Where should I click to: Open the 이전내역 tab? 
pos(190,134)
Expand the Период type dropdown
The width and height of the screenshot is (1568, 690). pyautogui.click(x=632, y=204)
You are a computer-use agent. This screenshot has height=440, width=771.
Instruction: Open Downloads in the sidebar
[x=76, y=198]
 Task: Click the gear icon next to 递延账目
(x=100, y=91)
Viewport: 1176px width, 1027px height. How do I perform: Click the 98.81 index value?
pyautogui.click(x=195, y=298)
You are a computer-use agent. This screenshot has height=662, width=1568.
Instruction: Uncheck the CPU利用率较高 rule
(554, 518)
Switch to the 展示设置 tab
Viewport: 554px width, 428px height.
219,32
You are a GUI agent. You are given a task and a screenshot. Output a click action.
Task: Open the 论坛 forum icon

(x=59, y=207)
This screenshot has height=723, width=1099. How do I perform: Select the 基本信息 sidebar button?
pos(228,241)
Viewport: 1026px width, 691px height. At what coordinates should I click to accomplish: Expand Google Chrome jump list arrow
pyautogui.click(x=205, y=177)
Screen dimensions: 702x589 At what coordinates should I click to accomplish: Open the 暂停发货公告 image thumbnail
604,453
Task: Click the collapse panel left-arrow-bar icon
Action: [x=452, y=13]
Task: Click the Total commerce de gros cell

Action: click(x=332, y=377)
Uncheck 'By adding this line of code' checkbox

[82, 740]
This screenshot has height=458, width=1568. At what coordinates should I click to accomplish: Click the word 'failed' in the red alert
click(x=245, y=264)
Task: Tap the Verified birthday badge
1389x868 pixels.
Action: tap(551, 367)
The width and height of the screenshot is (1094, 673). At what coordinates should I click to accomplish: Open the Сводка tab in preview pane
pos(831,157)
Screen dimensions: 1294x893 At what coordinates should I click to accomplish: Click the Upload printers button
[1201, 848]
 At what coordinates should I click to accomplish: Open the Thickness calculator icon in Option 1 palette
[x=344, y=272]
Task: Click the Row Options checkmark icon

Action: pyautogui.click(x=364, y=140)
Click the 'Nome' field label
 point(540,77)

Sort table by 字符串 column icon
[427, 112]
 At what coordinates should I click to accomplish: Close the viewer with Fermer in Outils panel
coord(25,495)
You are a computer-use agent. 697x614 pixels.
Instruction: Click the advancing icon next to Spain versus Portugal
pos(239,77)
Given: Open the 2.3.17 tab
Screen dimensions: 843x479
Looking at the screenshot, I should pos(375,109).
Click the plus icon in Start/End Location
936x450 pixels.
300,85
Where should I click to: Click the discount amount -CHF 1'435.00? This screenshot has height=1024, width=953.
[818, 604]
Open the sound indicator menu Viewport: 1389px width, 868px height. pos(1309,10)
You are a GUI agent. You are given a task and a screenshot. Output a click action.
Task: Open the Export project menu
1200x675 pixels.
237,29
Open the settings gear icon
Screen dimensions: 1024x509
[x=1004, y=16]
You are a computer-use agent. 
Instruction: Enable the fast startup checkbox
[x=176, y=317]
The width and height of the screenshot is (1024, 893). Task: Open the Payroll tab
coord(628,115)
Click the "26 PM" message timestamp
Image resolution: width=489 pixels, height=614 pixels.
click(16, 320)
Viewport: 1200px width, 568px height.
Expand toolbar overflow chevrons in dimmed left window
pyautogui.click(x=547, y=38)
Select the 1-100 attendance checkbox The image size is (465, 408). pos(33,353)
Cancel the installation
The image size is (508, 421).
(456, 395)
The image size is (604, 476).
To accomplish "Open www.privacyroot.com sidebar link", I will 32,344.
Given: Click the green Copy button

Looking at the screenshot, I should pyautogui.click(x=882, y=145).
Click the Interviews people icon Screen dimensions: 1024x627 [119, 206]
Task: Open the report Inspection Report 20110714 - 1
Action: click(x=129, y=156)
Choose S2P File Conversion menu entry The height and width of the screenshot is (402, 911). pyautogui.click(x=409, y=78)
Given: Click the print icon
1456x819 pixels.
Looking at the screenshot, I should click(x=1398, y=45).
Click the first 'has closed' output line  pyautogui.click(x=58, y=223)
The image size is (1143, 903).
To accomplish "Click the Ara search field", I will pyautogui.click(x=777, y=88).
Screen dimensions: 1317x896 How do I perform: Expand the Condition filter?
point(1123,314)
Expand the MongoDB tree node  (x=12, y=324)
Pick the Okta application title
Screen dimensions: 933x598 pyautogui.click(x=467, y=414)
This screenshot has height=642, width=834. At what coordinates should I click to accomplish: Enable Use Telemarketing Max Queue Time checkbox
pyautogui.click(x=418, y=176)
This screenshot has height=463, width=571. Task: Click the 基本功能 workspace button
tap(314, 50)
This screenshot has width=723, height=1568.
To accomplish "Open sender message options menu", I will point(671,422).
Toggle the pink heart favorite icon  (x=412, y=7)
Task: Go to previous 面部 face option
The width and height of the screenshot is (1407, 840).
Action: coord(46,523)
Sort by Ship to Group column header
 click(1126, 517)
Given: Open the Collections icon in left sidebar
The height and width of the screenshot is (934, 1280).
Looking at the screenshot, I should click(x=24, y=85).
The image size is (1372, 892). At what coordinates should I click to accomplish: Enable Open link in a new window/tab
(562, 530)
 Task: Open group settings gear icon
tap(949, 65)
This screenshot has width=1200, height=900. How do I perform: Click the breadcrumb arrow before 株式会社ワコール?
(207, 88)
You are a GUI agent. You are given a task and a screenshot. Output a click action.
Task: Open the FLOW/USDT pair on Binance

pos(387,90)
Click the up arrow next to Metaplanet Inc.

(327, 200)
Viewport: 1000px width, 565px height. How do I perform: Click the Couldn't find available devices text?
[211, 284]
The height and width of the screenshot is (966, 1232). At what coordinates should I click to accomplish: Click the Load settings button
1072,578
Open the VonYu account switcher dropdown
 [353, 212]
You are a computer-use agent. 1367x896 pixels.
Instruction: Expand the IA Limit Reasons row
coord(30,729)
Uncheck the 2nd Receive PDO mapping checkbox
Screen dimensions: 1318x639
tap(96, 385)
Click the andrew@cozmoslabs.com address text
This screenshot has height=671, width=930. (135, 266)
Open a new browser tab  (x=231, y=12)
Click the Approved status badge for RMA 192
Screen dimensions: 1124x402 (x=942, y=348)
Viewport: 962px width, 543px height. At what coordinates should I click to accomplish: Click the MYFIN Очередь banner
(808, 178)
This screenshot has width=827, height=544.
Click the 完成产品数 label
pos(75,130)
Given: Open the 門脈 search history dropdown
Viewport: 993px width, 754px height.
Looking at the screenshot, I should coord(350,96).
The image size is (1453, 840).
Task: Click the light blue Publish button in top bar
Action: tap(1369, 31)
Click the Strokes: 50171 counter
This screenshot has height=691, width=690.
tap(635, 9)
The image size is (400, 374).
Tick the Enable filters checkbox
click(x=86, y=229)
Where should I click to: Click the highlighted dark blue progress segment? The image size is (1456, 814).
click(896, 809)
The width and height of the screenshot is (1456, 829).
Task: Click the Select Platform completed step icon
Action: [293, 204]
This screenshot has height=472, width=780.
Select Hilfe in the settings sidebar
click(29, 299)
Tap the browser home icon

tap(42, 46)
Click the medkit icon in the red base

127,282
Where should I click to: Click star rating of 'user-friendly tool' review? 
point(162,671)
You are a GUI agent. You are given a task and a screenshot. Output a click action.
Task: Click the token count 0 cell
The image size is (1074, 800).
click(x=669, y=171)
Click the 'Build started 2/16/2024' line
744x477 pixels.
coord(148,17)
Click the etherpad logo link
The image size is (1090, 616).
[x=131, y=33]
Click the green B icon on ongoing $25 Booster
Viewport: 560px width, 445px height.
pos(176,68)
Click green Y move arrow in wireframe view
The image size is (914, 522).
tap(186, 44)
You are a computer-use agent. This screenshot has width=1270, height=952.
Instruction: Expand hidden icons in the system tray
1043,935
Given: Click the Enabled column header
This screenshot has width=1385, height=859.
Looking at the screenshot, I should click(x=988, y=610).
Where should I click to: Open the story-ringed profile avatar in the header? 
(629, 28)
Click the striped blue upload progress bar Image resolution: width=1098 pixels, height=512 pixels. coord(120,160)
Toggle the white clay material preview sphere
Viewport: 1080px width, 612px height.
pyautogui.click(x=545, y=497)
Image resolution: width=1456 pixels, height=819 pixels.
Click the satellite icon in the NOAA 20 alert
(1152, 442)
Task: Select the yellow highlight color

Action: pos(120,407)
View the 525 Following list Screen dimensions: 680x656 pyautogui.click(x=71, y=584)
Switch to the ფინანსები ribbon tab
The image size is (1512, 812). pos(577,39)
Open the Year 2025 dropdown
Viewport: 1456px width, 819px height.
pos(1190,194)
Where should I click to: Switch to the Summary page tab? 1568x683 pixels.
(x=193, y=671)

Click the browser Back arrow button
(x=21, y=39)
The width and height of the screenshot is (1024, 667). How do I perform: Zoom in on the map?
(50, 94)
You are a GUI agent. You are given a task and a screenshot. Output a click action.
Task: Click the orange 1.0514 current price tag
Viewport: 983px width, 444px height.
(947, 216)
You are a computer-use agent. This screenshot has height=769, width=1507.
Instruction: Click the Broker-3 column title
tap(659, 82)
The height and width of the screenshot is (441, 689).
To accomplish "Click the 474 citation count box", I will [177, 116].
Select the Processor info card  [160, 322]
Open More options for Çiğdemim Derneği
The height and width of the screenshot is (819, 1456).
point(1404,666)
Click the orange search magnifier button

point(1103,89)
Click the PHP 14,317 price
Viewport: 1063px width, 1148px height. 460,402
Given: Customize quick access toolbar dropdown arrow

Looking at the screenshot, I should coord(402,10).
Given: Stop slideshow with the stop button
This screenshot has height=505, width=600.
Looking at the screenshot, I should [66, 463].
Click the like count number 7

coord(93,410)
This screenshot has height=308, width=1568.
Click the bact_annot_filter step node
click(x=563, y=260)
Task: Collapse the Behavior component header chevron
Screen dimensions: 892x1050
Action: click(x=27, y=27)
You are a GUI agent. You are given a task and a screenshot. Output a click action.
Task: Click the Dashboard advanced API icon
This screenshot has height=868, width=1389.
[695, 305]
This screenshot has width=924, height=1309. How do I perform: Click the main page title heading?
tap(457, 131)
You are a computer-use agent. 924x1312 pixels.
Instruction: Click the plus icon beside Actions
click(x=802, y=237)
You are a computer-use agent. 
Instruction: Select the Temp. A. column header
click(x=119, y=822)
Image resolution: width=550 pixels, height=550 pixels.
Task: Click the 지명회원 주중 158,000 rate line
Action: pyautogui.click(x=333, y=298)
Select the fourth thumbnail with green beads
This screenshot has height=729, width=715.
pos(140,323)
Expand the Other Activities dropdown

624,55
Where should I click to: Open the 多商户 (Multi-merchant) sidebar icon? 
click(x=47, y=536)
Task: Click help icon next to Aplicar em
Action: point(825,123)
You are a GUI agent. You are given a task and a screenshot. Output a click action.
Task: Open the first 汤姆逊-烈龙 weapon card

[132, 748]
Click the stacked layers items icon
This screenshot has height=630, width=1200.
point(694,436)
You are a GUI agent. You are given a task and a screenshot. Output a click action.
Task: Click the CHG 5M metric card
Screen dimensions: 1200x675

○ ○ ○ ○ ○ ○ ○

### TASK OBJECTIVE
Output the records between the line holding "Task: Click the Total commerce de gros cell" and the line holding "[x=176, y=317]", inclusive, as a Markdown table with the columns Row and Line. Number each row and leave out blank lines.

### THE RESPONSE
| Row | Line |
|---|---|
| 1 | Task: Click the Total commerce de gros cell |
| 2 | Action: click(x=332, y=377) |
| 3 | Uncheck 'By adding this line of code' checkbox |
| 4 | [82, 740] |
| 5 | This screenshot has height=458, width=1568. At what coordinates should I click to accomplish: Click the word 'failed' in the red alert |
| 6 | click(x=245, y=264) |
| 7 | Task: Tap the Verified birthday badge |
| 8 | 1389x868 pixels. |
| 9 | Action: tap(551, 367) |
| 10 | The width and height of the screenshot is (1094, 673). At what coordinates should I click to accomplish: Open the Сводка tab in preview pane |
| 11 | pos(831,157) |
| 12 | Screen dimensions: 1294x893 At what coordinates should I click to accomplish: Click the Upload printers button |
| 13 | [1201, 848] |
| 14 |  At what coordinates should I click to accomplish: Open the Thickness calculator icon in Option 1 palette |
| 15 | [x=344, y=272] |
| 16 | Task: Click the Row Options checkmark icon |
| 17 | Action: pyautogui.click(x=364, y=140) |
| 18 | Click the 'Nome' field label |
| 19 |  point(540,77) |
| 20 | Sort table by 字符串 column icon |
| 21 | [427, 112] |
| 22 |  At what coordinates should I click to accomplish: Close the viewer with Fermer in Outils panel |
| 23 | coord(25,495) |
| 24 | You are a computer-use agent. 697x614 pixels. |
| 25 | Instruction: Click the advancing icon next to Spain versus Portugal |
| 26 | pos(239,77) |
| 27 | Given: Open the 2.3.17 tab |
| 28 | Screen dimensions: 843x479 |
| 29 | Looking at the screenshot, I should pos(375,109). |
| 30 | Click the plus icon in Start/End Location |
| 31 | 936x450 pixels. |
| 32 | 300,85 |
| 33 | Where should I click to: Click the discount amount -CHF 1'435.00? This screenshot has height=1024, width=953. |
| 34 | [818, 604] |
| 35 | Open the sound indicator menu Viewport: 1389px width, 868px height. pos(1309,10) |
| 36 | You are a GUI agent. You are given a task and a screenshot. Output a click action. |
| 37 | Task: Open the Export project menu |
| 38 | 1200x675 pixels. |
| 39 | 237,29 |
| 40 | Open the settings gear icon |
| 41 | Screen dimensions: 1024x509 |
| 42 | [x=1004, y=16] |
| 43 | You are a computer-use agent.  |
| 44 | Instruction: Enable the fast startup checkbox |
| 45 | [x=176, y=317] |